ASSIGNMENT: Your task is to copy each line of the records that includes the string "target".

DATASET RECORDS:

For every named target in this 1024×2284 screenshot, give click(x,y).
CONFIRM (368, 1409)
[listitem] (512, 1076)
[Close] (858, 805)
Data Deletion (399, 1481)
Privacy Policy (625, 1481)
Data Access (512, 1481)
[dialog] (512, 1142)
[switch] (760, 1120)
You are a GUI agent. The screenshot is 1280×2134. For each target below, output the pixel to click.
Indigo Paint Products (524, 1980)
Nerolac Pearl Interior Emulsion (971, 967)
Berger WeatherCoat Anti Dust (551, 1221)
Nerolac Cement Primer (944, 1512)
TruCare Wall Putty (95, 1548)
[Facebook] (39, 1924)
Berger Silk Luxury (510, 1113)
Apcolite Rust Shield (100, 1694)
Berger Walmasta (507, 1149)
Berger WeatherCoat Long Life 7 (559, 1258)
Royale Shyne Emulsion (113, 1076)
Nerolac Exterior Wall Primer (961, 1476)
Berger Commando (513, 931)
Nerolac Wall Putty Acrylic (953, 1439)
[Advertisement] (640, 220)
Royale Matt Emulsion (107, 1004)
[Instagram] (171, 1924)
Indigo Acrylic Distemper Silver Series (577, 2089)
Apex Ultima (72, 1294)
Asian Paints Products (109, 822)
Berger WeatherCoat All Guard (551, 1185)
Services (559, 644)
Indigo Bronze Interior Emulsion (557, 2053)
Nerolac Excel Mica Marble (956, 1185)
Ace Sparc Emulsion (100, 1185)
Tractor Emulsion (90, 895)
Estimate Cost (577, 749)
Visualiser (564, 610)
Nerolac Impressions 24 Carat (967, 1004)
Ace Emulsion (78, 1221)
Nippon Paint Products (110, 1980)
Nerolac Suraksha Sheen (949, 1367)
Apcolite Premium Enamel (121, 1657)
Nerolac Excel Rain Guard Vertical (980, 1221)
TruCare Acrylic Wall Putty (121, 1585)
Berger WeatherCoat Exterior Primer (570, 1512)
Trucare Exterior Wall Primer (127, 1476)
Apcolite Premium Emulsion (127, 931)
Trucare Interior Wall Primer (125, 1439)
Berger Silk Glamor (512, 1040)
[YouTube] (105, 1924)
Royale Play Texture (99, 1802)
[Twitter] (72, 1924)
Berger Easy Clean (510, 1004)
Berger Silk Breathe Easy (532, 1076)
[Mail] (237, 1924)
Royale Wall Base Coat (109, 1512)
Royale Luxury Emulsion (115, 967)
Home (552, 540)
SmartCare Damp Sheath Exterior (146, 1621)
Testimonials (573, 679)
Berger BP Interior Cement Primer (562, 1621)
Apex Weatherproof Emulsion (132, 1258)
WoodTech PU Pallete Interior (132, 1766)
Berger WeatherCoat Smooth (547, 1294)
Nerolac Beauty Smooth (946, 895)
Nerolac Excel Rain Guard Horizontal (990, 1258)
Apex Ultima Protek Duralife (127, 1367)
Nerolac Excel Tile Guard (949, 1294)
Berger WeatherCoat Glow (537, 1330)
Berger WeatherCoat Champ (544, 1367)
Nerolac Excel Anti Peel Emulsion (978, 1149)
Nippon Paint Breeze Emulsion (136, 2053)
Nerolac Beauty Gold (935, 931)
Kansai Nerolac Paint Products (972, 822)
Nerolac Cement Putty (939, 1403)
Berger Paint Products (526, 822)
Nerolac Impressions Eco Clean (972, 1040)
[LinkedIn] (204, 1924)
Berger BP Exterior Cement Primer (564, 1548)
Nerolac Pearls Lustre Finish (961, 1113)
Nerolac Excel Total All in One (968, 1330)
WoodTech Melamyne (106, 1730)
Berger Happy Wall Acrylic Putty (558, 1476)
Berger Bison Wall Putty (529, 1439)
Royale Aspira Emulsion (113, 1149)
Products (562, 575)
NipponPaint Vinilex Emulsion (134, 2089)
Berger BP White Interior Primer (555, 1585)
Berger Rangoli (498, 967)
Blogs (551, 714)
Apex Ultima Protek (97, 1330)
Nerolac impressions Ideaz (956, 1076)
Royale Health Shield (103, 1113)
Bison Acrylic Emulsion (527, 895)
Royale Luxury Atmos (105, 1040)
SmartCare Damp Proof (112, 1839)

PROBLEM SOLUTION:
For every named target in this 1024×2284 screenshot, give click(x,y).
You are a GUI agent. The screenshot is 1280×2134. For each target below, output the pixel to click.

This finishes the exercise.